How to complete this task :: What is needed is each line of the data below that holds the string "team".

○ ○ ○ ○ ○

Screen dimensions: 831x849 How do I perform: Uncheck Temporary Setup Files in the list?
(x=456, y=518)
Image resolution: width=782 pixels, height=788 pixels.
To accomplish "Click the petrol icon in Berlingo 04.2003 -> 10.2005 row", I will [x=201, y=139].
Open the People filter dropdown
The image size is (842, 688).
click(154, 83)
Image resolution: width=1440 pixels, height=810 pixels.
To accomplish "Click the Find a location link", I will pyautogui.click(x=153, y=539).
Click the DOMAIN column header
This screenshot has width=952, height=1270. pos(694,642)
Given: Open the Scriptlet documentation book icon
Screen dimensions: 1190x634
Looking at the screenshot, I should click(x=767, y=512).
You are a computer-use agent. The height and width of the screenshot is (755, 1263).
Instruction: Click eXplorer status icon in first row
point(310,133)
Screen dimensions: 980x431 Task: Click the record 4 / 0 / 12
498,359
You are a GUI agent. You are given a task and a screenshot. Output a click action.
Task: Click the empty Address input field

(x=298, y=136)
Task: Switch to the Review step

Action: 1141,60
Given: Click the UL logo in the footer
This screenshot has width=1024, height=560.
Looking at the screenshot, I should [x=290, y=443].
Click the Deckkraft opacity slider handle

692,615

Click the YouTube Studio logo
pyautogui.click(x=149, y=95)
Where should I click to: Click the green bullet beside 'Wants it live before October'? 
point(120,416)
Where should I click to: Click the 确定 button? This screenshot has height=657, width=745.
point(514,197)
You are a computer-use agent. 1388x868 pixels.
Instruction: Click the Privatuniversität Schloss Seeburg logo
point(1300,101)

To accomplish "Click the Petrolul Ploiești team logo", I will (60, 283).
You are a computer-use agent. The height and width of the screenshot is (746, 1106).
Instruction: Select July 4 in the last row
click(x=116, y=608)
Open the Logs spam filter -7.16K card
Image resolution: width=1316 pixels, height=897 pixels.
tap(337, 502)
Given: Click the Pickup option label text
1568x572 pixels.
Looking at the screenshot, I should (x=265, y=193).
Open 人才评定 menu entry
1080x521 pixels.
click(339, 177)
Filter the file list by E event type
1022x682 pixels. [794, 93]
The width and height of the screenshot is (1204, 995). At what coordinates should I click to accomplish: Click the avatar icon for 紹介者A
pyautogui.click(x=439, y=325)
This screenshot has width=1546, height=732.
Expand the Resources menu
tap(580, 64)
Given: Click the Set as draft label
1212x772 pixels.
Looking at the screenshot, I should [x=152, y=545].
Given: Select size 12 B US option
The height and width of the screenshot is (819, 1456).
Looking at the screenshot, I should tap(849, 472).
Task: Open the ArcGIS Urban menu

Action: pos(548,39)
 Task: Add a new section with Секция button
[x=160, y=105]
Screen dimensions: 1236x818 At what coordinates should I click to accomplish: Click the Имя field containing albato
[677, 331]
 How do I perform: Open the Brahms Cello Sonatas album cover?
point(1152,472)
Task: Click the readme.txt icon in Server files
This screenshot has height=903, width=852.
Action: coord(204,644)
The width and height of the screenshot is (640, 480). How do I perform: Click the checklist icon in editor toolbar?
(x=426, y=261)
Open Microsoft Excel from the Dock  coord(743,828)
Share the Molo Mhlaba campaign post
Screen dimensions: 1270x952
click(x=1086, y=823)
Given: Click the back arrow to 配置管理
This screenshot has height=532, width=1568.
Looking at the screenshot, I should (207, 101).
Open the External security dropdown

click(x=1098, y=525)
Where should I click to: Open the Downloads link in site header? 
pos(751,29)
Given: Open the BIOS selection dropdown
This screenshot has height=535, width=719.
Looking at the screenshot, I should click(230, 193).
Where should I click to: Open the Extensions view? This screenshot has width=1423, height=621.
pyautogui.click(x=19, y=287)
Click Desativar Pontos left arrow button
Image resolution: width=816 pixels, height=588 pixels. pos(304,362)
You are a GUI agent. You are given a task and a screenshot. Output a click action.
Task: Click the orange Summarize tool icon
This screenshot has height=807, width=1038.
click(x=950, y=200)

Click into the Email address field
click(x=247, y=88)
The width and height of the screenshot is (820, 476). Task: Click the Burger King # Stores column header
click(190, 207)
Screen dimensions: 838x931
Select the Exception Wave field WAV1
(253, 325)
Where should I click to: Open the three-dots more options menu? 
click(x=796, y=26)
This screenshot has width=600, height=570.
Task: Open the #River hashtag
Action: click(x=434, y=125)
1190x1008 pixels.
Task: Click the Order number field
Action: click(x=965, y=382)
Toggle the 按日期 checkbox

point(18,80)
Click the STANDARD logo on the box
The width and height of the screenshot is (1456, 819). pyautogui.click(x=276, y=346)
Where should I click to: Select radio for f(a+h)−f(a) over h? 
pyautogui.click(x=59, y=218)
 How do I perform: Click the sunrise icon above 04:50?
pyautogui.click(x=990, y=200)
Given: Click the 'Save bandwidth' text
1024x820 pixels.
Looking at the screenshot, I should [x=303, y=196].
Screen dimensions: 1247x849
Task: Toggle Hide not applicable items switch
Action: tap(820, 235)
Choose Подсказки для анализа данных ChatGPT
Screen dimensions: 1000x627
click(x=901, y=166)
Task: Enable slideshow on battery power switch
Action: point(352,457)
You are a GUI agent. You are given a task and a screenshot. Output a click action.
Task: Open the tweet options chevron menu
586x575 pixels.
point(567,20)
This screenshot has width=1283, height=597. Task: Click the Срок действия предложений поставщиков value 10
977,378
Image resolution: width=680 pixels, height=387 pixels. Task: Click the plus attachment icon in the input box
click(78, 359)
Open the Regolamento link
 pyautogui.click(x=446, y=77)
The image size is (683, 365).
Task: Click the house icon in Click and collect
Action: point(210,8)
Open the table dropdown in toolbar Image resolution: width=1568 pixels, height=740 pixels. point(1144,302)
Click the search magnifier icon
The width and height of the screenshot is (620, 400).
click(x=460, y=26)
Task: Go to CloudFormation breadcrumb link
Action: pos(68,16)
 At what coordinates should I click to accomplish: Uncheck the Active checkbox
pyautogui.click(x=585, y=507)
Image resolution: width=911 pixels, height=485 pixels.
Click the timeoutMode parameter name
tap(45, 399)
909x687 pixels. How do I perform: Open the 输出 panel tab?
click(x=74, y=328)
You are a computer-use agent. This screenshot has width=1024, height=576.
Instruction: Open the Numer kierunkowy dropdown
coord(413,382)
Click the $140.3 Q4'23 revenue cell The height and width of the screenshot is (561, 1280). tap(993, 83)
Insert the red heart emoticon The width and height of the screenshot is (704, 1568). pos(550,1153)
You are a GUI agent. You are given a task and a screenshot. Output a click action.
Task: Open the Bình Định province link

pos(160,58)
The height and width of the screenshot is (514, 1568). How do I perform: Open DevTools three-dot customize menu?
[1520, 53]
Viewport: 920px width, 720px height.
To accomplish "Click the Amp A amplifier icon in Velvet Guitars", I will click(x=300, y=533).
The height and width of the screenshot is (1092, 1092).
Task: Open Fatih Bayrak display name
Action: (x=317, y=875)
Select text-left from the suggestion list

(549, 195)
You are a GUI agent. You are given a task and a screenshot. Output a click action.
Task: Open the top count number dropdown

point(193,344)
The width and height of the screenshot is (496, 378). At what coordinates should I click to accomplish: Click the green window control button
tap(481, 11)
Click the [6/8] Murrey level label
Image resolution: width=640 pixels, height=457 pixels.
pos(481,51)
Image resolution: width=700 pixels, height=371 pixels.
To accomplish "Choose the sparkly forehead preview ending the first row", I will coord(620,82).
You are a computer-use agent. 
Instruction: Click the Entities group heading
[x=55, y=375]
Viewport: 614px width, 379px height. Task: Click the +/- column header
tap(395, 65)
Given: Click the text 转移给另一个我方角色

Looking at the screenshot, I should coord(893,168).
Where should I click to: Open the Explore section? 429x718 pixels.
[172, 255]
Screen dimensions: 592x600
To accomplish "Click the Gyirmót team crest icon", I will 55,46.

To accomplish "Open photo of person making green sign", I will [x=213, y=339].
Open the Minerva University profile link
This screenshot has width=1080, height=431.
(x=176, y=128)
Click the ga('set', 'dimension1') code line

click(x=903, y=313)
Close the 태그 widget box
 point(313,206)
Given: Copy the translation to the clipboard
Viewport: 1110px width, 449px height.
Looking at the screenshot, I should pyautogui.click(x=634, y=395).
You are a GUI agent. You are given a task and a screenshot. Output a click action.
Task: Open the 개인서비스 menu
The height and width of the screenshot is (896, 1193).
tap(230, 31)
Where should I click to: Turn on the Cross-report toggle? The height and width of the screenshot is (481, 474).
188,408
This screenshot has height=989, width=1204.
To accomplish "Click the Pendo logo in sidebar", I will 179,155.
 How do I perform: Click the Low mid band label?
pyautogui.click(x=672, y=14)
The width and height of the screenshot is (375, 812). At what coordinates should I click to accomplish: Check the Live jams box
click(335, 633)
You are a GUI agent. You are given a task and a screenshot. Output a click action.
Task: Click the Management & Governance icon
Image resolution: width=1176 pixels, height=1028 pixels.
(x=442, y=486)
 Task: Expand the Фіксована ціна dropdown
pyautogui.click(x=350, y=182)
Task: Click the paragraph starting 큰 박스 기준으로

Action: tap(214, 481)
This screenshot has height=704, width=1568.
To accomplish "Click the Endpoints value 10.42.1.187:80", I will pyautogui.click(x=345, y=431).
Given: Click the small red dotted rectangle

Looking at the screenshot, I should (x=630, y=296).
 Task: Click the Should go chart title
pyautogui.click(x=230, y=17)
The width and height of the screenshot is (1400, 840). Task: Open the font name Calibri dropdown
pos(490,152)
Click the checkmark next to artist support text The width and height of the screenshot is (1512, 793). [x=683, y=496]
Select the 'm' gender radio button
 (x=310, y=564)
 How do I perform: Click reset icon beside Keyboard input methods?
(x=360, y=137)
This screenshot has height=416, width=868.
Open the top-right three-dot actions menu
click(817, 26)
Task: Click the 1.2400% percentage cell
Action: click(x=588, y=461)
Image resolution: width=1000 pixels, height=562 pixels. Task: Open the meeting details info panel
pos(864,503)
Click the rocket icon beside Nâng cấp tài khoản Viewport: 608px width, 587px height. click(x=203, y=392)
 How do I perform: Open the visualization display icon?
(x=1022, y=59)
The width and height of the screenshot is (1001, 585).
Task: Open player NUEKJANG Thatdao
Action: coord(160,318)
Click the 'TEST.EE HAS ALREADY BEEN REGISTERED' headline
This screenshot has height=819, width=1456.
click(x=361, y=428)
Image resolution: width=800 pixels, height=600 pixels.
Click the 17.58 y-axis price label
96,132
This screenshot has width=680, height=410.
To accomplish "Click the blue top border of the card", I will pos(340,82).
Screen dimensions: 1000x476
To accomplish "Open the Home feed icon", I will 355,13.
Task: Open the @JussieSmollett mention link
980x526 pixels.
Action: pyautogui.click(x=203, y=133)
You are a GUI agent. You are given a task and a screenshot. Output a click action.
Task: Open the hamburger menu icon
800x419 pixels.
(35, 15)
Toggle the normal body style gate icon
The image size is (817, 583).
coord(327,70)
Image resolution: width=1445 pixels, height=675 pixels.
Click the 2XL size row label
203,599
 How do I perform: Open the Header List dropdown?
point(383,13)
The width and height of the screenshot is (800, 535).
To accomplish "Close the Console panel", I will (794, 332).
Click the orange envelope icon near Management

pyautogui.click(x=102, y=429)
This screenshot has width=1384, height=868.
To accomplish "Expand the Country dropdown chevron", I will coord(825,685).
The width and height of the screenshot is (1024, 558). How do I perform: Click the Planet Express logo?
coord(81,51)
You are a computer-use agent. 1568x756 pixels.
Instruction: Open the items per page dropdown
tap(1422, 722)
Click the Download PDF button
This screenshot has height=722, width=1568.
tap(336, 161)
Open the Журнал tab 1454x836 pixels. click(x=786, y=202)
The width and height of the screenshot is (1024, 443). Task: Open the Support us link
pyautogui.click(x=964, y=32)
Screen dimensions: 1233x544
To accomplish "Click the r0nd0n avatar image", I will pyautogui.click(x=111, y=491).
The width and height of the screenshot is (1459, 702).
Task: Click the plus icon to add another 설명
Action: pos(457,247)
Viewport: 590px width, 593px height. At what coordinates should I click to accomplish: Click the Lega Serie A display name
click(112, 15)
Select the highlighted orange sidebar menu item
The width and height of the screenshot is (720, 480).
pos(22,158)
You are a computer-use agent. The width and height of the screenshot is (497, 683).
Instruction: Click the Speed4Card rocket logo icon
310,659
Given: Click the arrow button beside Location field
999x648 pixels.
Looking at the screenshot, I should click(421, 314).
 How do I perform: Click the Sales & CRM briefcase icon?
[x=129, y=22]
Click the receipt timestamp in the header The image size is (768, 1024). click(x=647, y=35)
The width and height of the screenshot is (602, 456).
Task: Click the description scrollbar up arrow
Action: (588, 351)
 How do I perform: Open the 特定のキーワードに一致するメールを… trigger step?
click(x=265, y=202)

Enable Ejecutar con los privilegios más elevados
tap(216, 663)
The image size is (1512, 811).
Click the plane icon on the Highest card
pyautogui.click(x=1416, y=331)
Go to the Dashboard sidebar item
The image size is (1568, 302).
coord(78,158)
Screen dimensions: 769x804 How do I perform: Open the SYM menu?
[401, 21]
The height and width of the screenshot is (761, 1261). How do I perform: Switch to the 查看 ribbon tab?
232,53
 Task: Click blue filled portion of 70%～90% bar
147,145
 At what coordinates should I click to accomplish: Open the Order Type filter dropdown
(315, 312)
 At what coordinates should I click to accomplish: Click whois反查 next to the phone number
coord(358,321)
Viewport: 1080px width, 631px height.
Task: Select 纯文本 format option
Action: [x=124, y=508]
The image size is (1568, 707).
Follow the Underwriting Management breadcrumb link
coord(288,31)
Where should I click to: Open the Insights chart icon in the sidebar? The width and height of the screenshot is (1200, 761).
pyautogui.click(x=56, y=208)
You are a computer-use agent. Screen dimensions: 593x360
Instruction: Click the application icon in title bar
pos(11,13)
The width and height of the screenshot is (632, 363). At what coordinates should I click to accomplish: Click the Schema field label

○ ○ ○ ○ ○

Reply ::
To accomplish "Click the Petrolul Ploiești team logo", I will (60, 283).
To accomplish "Click the Gyirmót team crest icon", I will 55,46.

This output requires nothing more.